Why Your AI Benchmark Is Probably Wrong: The N,K Trade-off

Why Your AI Benchmark Is Probably Wrong: The N,K Trade-off

I’ve spent enough time building machine learning models to know that the hardest part isn’t training the model. It’s evaluating whether the damn thing actually works. And according to new research from Google, most of us have been doing it wrong.

The paper “Forest vs Tree: The (N,K) Trade-off in Reproducible ML Evaluation” by Flip Korn and Chris Welty tackles something that’s been bothering me for years. When you’re evaluating an AI model on subjective tasks like toxicity detection or sentiment analysis, how many human raters do you actually need per item? And more importantly, is it better to have many items with few raters, or fewer items with many raters?
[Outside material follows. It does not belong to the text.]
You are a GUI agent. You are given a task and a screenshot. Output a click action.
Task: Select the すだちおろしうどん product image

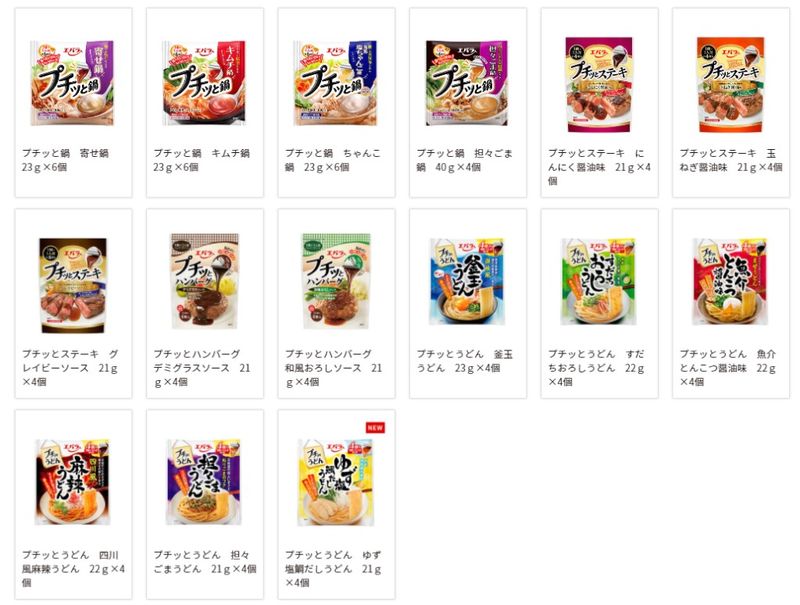599,282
Most researchers I know just slap 3-5 raters on each item and call it a day. This research suggests that’s nowhere near enough.

The Problem With Humans

Here’s the thing about ground truth data. It relies on humans, and humans are messy. We disagree. A lot. Take toxicity detection as an example. Show the same comment to five different people and you might get five different answers. One person’s “mildly offensive” is another person’s “toxic as hell.”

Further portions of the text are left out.